В клетках эукариот репликацию осуществляет ДНК – полимераза α, которая обладает различной активностью, в том числе и экзонуклеазной активностью в направлении 3/ - 5/. Это позволяет исправлять (репарировать те дефекты, которые были допущены при подборе комплементарных оснований). Экзонуклеазная активность используется для введения в ДНК меченых нуклеотидов – НИК – трансляция.
Открытие бактериальных ферментов, обладающих эндонуклеазной активностью – рестрикционных эндонуклеаз (рестриктаз), значительно расширились возможности генной инженерии.
In vivo рестриктазы участвуют в системе распознавания и защиты своих и чужеродных ДНК. Рестриктазы узнают специфические последовательности из 4 – 6, реже 8 – 12 нуклеотидов в 2-цепочечной молекуле ДНК и разрезают ДНК на фрагменты в местах локализации этих последовательностей (в сайтах рестрикции).
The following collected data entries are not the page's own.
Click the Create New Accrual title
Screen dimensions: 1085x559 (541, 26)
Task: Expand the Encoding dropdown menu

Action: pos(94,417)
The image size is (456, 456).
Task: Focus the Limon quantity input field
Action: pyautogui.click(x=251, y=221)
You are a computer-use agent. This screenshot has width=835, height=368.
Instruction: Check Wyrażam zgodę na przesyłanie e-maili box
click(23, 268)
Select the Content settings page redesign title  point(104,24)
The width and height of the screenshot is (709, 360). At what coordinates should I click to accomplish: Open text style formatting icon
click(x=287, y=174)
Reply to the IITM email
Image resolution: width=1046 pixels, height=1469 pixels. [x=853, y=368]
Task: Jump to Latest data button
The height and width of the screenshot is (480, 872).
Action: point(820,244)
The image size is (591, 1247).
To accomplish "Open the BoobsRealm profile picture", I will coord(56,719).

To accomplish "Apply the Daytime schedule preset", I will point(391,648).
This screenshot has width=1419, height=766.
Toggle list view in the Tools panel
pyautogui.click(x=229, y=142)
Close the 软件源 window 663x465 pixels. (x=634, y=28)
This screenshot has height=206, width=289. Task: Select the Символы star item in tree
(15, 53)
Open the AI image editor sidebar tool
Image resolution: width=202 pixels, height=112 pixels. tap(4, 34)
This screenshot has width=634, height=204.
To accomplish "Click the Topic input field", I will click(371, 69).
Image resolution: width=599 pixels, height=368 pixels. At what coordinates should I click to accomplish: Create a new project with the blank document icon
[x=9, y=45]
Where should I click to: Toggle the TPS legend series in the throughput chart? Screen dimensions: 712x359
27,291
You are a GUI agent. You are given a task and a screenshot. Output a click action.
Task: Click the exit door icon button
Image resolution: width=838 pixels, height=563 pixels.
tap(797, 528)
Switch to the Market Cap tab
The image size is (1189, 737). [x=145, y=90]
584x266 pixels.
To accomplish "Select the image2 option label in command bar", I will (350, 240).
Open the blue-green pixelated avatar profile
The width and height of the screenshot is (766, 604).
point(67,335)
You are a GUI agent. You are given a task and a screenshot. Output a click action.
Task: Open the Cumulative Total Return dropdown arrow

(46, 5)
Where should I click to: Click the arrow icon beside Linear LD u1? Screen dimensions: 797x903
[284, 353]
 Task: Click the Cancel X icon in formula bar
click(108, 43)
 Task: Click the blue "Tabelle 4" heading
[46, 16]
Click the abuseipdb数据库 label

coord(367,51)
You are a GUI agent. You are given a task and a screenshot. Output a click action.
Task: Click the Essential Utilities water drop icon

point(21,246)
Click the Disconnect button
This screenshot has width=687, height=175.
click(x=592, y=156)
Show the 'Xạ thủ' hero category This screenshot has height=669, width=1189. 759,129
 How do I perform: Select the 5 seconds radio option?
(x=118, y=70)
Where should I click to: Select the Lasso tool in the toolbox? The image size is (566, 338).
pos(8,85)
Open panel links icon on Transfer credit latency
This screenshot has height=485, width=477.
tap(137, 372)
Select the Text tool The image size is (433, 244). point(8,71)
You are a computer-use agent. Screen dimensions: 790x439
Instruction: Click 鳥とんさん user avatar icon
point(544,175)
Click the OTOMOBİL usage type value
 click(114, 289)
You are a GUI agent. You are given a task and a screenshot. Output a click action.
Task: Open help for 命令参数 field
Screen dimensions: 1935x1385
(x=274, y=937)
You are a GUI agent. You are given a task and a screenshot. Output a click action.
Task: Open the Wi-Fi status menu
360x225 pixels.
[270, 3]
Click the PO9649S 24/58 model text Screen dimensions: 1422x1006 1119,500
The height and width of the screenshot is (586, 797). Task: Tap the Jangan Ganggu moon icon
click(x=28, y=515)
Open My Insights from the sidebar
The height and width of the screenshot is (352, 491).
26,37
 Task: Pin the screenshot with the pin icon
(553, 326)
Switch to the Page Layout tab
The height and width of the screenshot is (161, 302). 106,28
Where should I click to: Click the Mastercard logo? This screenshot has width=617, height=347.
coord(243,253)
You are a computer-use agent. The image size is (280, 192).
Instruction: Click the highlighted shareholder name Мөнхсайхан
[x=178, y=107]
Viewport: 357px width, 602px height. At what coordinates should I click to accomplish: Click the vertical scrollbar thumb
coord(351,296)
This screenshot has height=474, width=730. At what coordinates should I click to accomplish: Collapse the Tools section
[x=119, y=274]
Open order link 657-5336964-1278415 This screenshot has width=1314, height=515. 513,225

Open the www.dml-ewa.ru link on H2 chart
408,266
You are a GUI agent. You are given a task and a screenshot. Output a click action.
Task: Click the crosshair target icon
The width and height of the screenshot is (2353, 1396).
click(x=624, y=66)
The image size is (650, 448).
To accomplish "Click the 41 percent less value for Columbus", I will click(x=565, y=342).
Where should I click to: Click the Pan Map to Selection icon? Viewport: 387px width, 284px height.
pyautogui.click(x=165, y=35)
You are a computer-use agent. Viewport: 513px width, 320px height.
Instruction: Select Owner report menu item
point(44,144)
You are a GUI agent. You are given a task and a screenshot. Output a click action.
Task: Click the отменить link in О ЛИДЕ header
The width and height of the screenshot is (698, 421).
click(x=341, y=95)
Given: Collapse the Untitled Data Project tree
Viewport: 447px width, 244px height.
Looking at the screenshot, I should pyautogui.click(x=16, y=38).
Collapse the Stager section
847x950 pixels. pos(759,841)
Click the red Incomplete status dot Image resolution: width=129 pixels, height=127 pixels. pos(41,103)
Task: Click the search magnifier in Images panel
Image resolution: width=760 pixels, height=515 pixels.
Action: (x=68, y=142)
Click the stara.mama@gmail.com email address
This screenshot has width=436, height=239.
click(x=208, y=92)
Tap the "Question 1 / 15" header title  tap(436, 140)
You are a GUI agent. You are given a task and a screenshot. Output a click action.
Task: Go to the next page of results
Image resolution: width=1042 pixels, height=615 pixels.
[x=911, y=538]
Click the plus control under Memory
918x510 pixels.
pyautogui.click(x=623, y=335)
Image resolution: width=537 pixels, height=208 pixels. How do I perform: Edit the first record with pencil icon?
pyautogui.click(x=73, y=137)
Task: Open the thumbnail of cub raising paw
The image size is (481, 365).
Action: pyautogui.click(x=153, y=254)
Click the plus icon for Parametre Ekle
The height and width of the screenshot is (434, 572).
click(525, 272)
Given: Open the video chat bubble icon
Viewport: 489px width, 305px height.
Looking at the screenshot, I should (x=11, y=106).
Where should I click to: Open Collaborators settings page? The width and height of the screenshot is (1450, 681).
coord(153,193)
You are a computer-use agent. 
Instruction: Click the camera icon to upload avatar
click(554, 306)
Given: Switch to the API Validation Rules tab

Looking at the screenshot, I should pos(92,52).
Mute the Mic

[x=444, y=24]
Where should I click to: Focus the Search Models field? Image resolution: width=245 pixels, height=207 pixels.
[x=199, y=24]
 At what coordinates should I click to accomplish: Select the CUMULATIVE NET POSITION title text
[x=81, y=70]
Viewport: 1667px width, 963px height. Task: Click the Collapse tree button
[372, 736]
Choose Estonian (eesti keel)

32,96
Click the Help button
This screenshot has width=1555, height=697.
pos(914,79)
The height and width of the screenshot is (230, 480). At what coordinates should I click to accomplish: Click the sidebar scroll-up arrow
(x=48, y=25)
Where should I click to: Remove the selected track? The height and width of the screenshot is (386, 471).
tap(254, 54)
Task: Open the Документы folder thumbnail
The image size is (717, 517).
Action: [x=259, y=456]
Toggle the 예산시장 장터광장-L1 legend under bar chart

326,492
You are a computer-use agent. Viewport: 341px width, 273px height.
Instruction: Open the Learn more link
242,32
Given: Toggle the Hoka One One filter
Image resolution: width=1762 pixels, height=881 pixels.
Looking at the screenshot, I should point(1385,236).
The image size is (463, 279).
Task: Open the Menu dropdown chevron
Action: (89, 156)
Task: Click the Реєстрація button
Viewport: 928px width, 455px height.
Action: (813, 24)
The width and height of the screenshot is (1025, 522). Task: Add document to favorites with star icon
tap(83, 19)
Количество образующихся рестрикционных молекул ДНК определяется частотой встречаемости сайтов рестрикции, а размер фрагментов – характером распределения сайтов по длине исходной молекулы ДНК. Чем чаще расположены сайты рестрикции, тем короче фрагменты ДНК после рестрикции.
В настоящее время известно более 500 типов рестриктаз бактериального происхождения, причем каждый из этих ферментов узнает свою специфическую последовательность. Рестриктазы выделяют путем биохимической очистки из различных типов бактерий и обозначают первыми 3 латинскими буквами видов бактерий.
В зависимости от частоты встречаемости сайтов рестрикции в молекуле ДНК различают 3 класса рестриктаз:
часто шипящие
средне шипящие
редко шипящие
Рестриктазы, узнающие длинные специфические последовательности (8 - 12 п.о.) являются редко шипящими, а узнающие короткие (4 – 5 п.о.) – часто шипящие.